Two possible options exist for adopting a pre-trained image model. First option is to load weights of the pre-trained model, and freeze the model during the image-text contrastive learning (denoted L). Second option is to let the pre-trained model be fine-tuned during the image-text contrastinve learning (denoted U). Previous methods trained from randomly initialized model weights (denoted u) for both image and text models.

211116-1 Lu, Uu, uu training schemes for image-text contrastive learning

The authors find that the Lu (or LiT short for Locked-image Text) scheme, which is to use locked-weight pre-trained image model and randomly initialized text model improves the performance of the zero-shot transfer learning most.

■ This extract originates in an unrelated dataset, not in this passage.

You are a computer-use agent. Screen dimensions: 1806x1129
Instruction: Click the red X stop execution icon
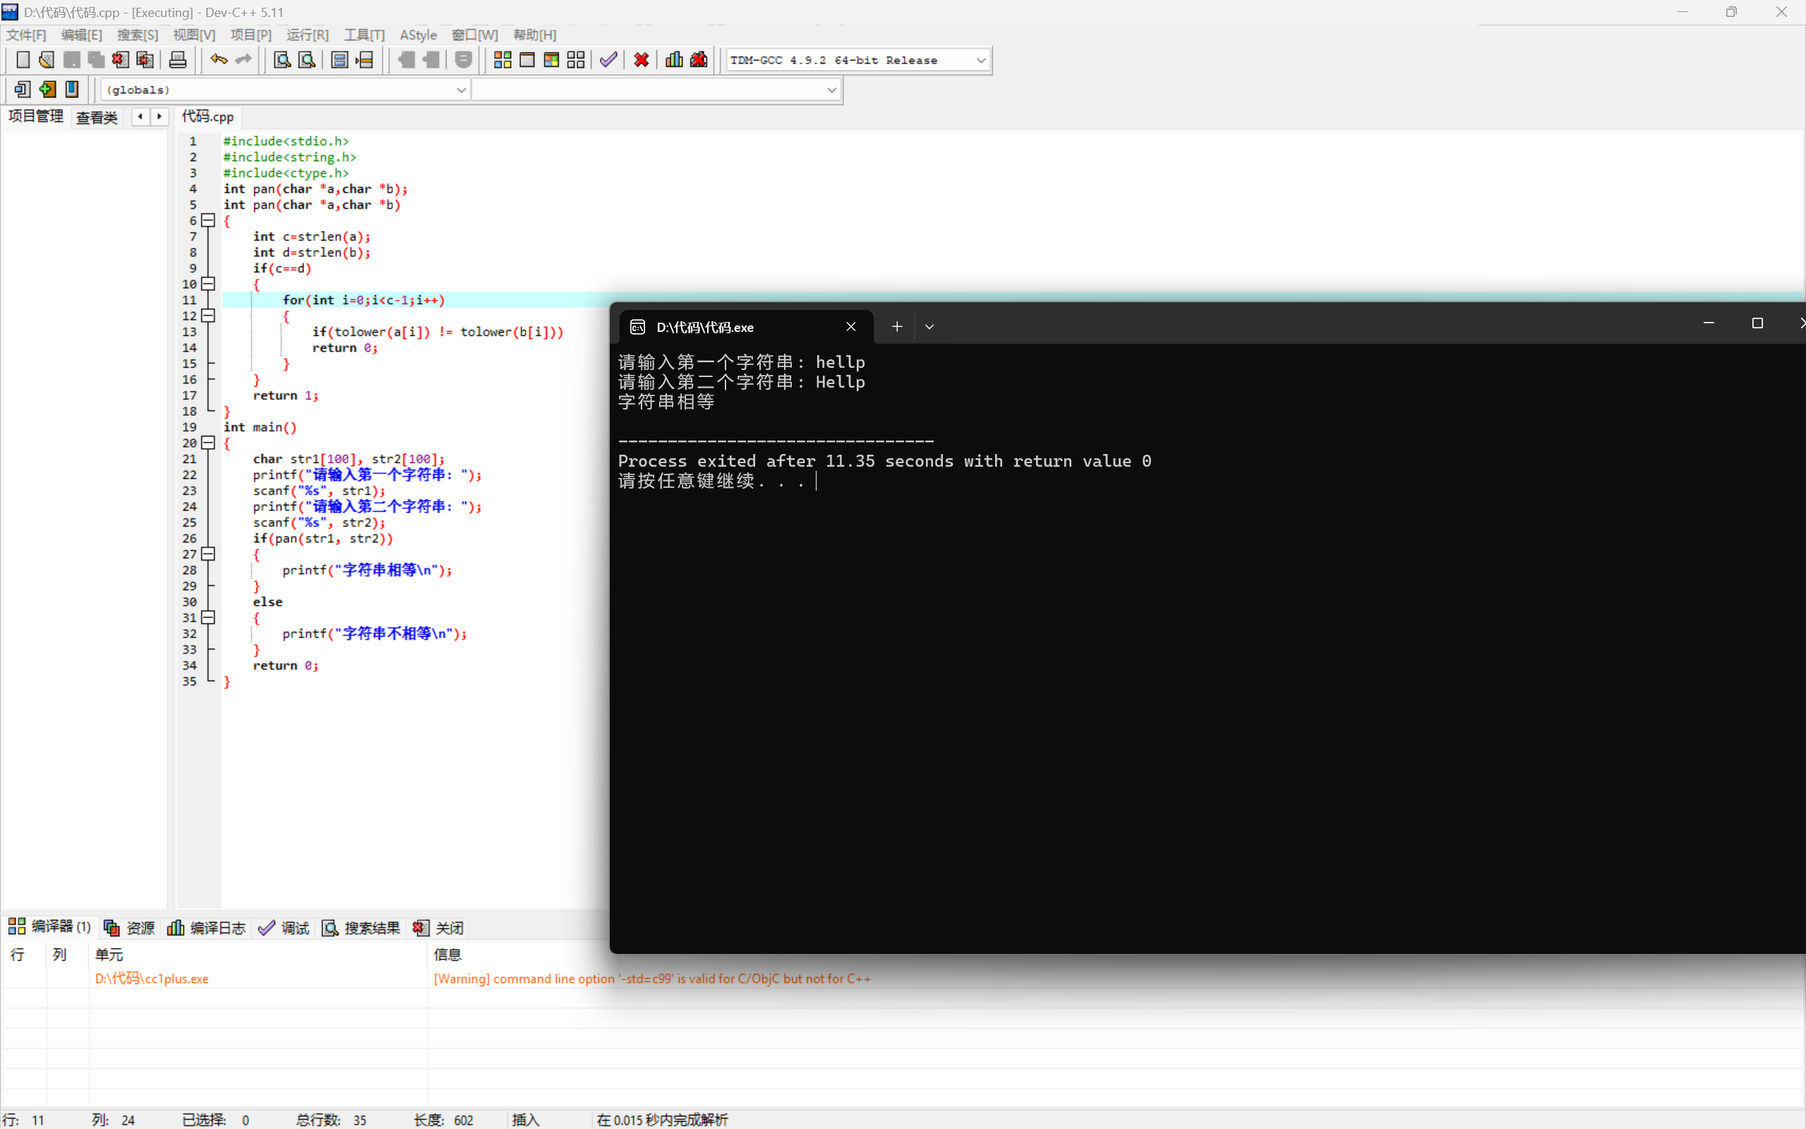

211116-3 Design choice comparison experiment results

Another important question that can be asked is whether pre-trained text models can help zero-shot transfer performance. 211116-4 Final performance for different training durations for all training combinations

As can be seen from above figure, pre-trained text models did not provide significant performance gain.

Demonstrate performance gain of the proposed method by experiments

LiT-tuning is performed on the public CC12M, YFCC100m datasets along with in-house 4 billion image/alt-text pair datasets. Experimented image models include the ResNet, ViT, and MLP-Mixer. The performance is evaluated on zero-shot ImageNet classification and MSCOCO image-text retrieval tasks.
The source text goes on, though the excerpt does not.